Securities registered or to be registered pursuant to Section 12(g) of the Act: N/A

 Securities for which there is a reporting obligation pursuant to Section 15(d) of the Act: N/A

For annual reports, indicate by check mark the information filed with this form:

[ x ]  Annual Information Form [ x ]  Audited Annual Financial Statements

Indicate the number of outstanding shares of each of the issuer's classes of capital or common stock as of the close of the period covered by the annual report: As at December 31, 2011, 59,937,565 common shares of the Registrant were issued and outstanding.

Indicate by check mark whether the Registrant (1) has filed all reports required to be filed by Section 13 or 15(d) of the Exchange Act during the preceding 12 months (or for such shorter period that the Registrant was required to file such reports) and (2) has been subject to such filing requirements for the past 90 days.
[ x ] Yes [   ]  No

Indicate by check mark whether the Registrant has submitted electronically and posted on its corporate Web site, if any, every Interactive Data File required to be submitted and posted pursuant to Rule 405 of Regulation S-T during the preceding 12 months (or for such shorter period that the Registrant was required to submit and post such files).
[   ] Yes [   ] No


EXPLANATORY NOTE

Alexco Resource Corp. (the “Corporation” or the “Registrant”) is a Canadian issuer eligible to file its annual report pursuant to Section 13 of the Securities Exchange Act of 1934, as amended (the “Exchange Act”), on Form 40-F pursuant to the multi-jurisdictional disclosure system of the Exchange Act. The Corporation is a “foreign private issuer” as defined in Rule 3b-4 under the Exchange Act. Equity securities of the Corporation are accordingly exempt from Sections 14(a), 14(b), 14(c), 14(f) and 16 of the Exchange Act pursuant to Rule 3a12-3.

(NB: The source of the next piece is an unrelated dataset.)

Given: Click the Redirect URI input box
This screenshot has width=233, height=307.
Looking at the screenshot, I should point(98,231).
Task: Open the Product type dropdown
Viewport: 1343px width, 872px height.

Effective December 31, 2011, the Corporation changed its fiscal year end from June 30 to December 31. This annual report on Form 40-F contains (i) the audited consolidated financial statements of the Corporation for the six month transition period ended December 31, 2011 and for the year ended June 30, 2011, including the report of the independent auditor with respect thereto, (ii) the Corporation’s management’s discussion and analysis for the six month transition period ended December 31, 2011, and (iii) the Corporation’s Annual Information Form for the six month transition period ended December 31, 2011.

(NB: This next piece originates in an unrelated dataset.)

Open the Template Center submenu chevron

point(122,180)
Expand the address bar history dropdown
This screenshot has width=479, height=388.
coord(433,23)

The Corporation is filing this Amendment No. 1 to its annual report on Form 40-F, as originally filed on March 29, 2012, to file a Revised Annual Information Form and an amended management’s discussion and analysis. In both cases, the documents are being amended solely to change their date from March 26, 2012 to March 28, 2012 to correct a technical disclosure rule under Canadian law. No other amendments, alterations or updates are being made to the annual report on Form 40-F as originally filed.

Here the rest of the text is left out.